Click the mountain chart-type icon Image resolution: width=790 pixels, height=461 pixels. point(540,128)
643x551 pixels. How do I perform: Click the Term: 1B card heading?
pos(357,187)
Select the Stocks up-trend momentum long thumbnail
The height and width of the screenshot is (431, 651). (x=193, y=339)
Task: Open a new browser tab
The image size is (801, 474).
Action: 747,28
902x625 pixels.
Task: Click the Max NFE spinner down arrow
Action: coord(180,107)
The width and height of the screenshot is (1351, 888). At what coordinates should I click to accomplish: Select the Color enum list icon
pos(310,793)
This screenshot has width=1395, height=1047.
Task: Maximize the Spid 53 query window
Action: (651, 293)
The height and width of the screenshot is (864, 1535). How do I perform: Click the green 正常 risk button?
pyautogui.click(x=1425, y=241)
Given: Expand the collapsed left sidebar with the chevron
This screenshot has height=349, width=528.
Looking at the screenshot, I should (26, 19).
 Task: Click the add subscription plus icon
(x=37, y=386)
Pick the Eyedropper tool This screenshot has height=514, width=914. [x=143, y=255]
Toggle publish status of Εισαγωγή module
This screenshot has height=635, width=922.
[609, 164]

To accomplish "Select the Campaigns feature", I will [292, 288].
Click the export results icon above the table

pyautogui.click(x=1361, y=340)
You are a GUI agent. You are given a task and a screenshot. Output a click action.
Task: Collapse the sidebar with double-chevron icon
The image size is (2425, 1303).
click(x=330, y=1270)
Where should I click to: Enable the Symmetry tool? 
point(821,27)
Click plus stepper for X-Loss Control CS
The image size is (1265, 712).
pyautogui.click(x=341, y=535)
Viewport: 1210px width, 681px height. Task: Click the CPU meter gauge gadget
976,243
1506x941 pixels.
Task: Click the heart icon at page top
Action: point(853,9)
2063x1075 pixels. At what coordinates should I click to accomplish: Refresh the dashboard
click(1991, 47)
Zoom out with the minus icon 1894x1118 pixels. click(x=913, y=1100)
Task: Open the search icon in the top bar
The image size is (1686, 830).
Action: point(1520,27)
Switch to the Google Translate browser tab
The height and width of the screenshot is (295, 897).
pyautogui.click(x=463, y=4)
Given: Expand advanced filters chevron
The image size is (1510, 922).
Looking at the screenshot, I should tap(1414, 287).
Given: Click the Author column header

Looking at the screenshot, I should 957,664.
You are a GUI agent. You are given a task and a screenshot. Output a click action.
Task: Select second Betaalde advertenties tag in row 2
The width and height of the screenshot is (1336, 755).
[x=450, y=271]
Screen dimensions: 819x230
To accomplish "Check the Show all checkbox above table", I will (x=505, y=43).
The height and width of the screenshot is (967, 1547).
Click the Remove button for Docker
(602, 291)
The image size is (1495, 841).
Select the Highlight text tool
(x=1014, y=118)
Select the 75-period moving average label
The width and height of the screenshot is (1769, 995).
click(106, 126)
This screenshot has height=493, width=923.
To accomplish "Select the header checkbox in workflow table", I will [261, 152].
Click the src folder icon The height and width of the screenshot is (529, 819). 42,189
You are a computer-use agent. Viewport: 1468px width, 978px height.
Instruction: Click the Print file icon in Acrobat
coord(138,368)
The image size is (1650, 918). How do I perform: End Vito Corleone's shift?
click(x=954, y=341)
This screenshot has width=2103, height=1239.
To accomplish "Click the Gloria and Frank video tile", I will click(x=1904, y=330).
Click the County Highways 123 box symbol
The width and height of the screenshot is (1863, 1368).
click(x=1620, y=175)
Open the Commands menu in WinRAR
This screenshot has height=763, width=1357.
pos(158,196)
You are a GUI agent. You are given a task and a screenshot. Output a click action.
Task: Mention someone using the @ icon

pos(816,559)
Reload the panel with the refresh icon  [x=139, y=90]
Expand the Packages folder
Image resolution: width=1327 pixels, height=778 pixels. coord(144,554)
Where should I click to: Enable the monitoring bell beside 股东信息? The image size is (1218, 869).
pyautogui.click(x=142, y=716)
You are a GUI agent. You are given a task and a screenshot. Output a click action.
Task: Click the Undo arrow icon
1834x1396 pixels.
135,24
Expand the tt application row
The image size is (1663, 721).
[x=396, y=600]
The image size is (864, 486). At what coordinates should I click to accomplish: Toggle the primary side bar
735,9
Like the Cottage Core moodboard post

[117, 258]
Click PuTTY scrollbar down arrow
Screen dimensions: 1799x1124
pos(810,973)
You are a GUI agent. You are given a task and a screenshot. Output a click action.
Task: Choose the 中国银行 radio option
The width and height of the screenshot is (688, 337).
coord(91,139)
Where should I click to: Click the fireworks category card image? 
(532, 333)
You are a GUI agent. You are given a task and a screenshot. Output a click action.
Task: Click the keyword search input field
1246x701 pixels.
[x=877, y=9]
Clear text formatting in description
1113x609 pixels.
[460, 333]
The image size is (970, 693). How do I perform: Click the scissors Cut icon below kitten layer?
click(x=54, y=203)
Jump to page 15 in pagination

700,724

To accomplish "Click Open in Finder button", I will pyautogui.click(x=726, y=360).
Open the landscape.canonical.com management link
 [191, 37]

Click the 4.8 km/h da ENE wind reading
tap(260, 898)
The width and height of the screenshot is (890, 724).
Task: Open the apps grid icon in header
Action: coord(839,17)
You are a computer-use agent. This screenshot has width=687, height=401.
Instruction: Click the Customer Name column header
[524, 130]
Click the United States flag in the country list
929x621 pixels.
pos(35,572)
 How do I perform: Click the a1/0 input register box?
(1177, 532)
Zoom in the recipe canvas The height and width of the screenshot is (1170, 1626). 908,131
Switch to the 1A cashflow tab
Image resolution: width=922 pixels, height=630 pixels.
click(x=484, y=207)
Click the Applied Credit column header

***

WORK INSTRUCTIONS.
Locate the word "sidebar" in the data above. Copy every line carrying it.

ANSWER TO THIS TASK.
Given: Expand the collapsed left sidebar with the chevron
Task: Collapse the sidebar with double-chevron icon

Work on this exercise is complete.